When people perform two tasks during the same time period, they might do so by using serial or parallel processing. Serial processing involves switching attention backwards and forwards between the two tasks with only one task being attended to and processed at any given moment. In contrast, parallel processing involves attending to (and processing) both tasks at the same time.

There has been much theoretical controversy on the issue of serial vs. parallel processing. What has been insufficiently emphasised is that processing is often relatively flexible. Lehle et al. (2009) trained people to engage in serial or parallel processing when performing two tasks together. Those using serial processing performed better but found the tasks more effortful. Serial processing was effortful because it required inhibiting processing of one task while the other task is performed.

Lehle and Hübner (2009) also instructed people to perform two tasks together in a serial or parallel fashion, and found they obeyed instructions. Those instructed to use parallel processing performed much worse than those using serial processing. However, most participants receiving no specific instructions tended to favour parallel processing.

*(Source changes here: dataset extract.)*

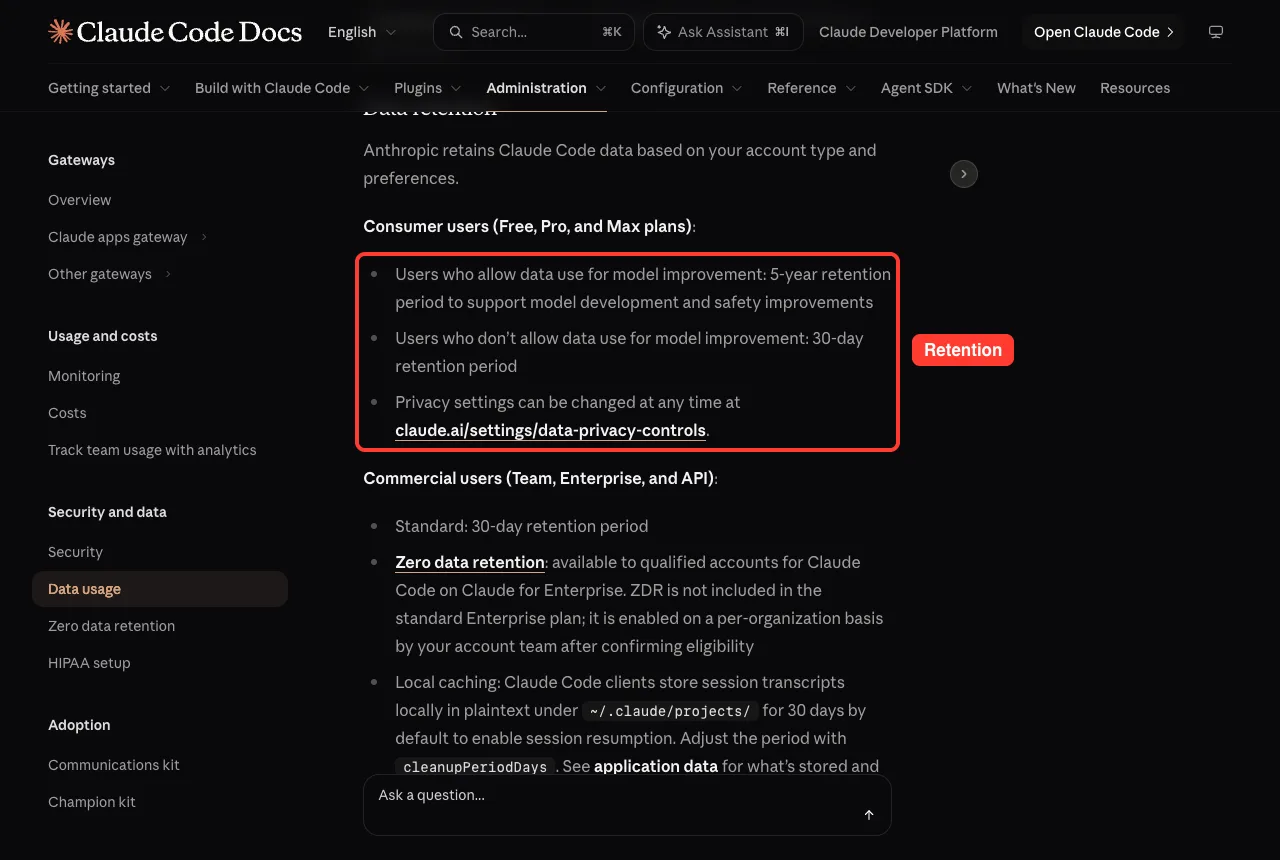The image size is (1280, 860).
Task: Click the Claude Code Docs starburst logo
Action: [x=60, y=32]
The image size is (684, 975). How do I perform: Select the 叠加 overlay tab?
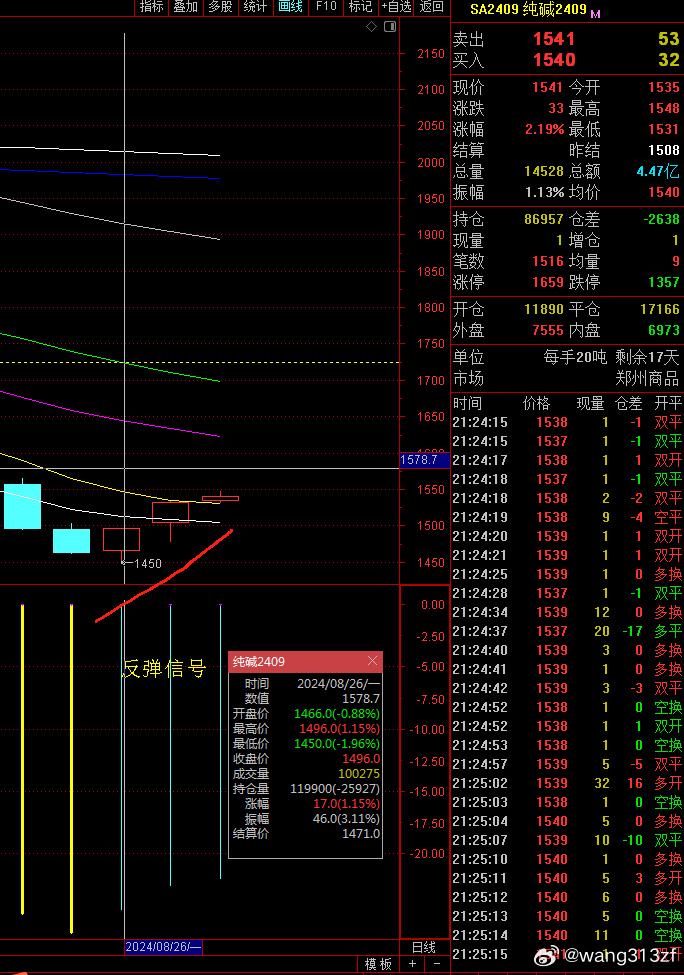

Lehle and Hübner used simple tasks (both involved deciding whether digits were odd or even). Han and Marois (2013) used two tasks, one of which (pressing different keys to each of eight different sounds) was much harder than Lehle and Hübner’s tasks. The findings were very different. Even when parallel processing was more efficient and was encouraged by financial rewards, participants engaged in serial processing. The difference in findings between the two studies probably reflects the problems in using parallel processing with difficult tasks. There is a more detailed discussion of the role of parallel and serial processing in dual-task performance later in the chapter.